It's about an hour southeast of Cincinnati.


----------



## Jackson'sMom (Oct 13, 2007)

All these stories of beautiful dogs needing nothing more than a good home and a family or person to love them just break my heart. We think humans are such superior creatures, so advanced with all of our technologies. But somewhere along the path of our 'evolution' we seem to have lost our hearts. So sad.


----------



## jason0618 (Sep 17, 2007)

Karen519 said:


> Jason:
> 
> Please encourage everyone to volunteer at Adams and adopt and rescue from there. They have such beautiful dogs and it is a yucky place-no ventilation, drainage, dirty, very poor, very rural, very few adopters.


I'd love to volunteer. Their hours are so limited there that I don't know when I'd be able to. CLosed weekends, they close at 4 or 5 pm through the week...


----------



## Karen519 (Aug 21, 2006)

*Jason*

Jason:

Thanks. If you want to check on the hours you can e-mail Mary Bevens at:
[email protected]. She is trying to help the dogs at Adams.


----------



## Karen519 (Aug 21, 2006)

*Update on the Three Golden Retrievers at Adams in Ohio*

I am really confused by Adams. *Mary told me this week that the two Golden Retrievers there have rescue coming, but they are still marked URGENT AND *Mary ([email protected]), *said the female is NOT PREGNANT.*Today I looked at their site and now there is a third Golden Retriever, Oliver there. In the pic I'm attaching, there are two dogs, one in front looks llike a Choc. Lab and dog behind him must be Oliver-he could be purebred Golden Ret., not that it matters.

Petfinder pet list - Pets at Adams County Dog Pound


----------



## Karen519 (Aug 21, 2006)

*Now Three Golden Rets. at Adams need Rescue..*

I received a reply from Mary today and *all three of the Golden Retrievers at Adams, need rescue.*

Petfinder pet list - Pets at Adams County Dog Pound

I just e-mld. all of the Golden Ret. Rescues in OH, the one in KY, GRRAND, AND Almost Heaven in WV, for the three Golden Retrievers at Adams County Dog POund, (K5, K6, and Oliver).:uhoh::uhoh:

*Please Pray-they need to get out of this place-they are NOT SAFE!!!*


----------



## Karen519 (Aug 21, 2006)

*Almost Heaven..*

Just heard back from Almost Heaven Rescue-they will take all three Golden Rets. at Adams, provided female is DEFINITELY NOT PREGANT, AND that she is spayed before transport. I told them I will pay for her spay and pull fees if they need me to, so these three gets saved.

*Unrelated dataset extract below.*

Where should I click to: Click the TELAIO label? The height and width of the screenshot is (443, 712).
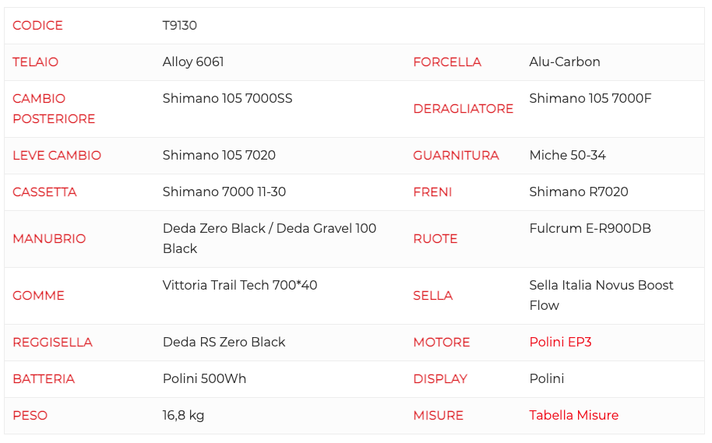click(35, 62)
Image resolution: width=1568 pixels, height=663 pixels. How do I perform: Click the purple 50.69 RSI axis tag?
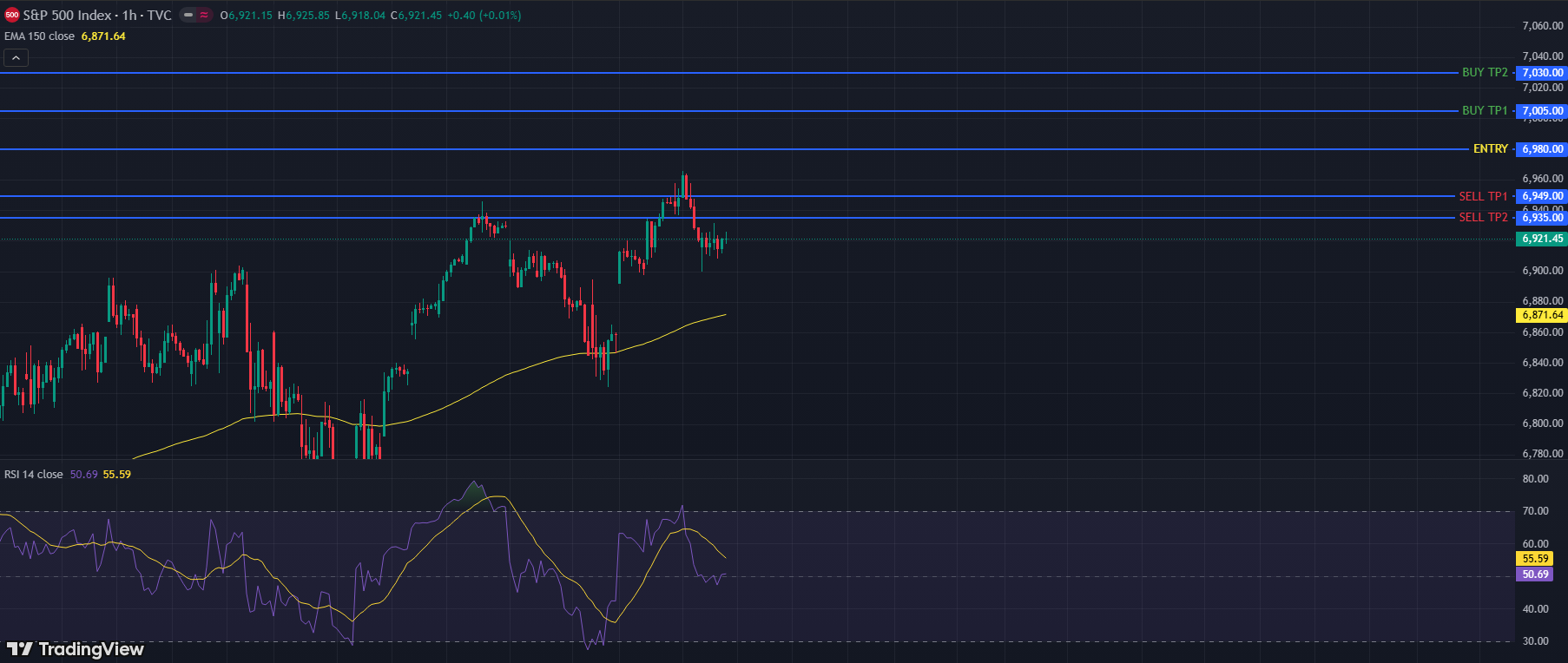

*The only catch is they need Adams to get them to Wheeling-3 hrs. from Adams, probably this Saturday, Dec. 22nd.
I emld. a girl that vols. there, but don't know that she could do a 6 hr. round trip drive.

If anyone can HELP, PLEASE, PLEASE, BEGGING you, you would be saving THREE GOLDEN RETRIEVERS LIVES to let Mary know AT :
[email protected] AND Carol at Almost Heaven:[email protected]
and myself at: [email protected]I don't want these three to die!!!!*


----------



## Hali's Mom (Oct 5, 2006)

Karen, just emailed all my transport contacts (12) hope something happens


----------



## kerribear's golden kids (May 17, 2007)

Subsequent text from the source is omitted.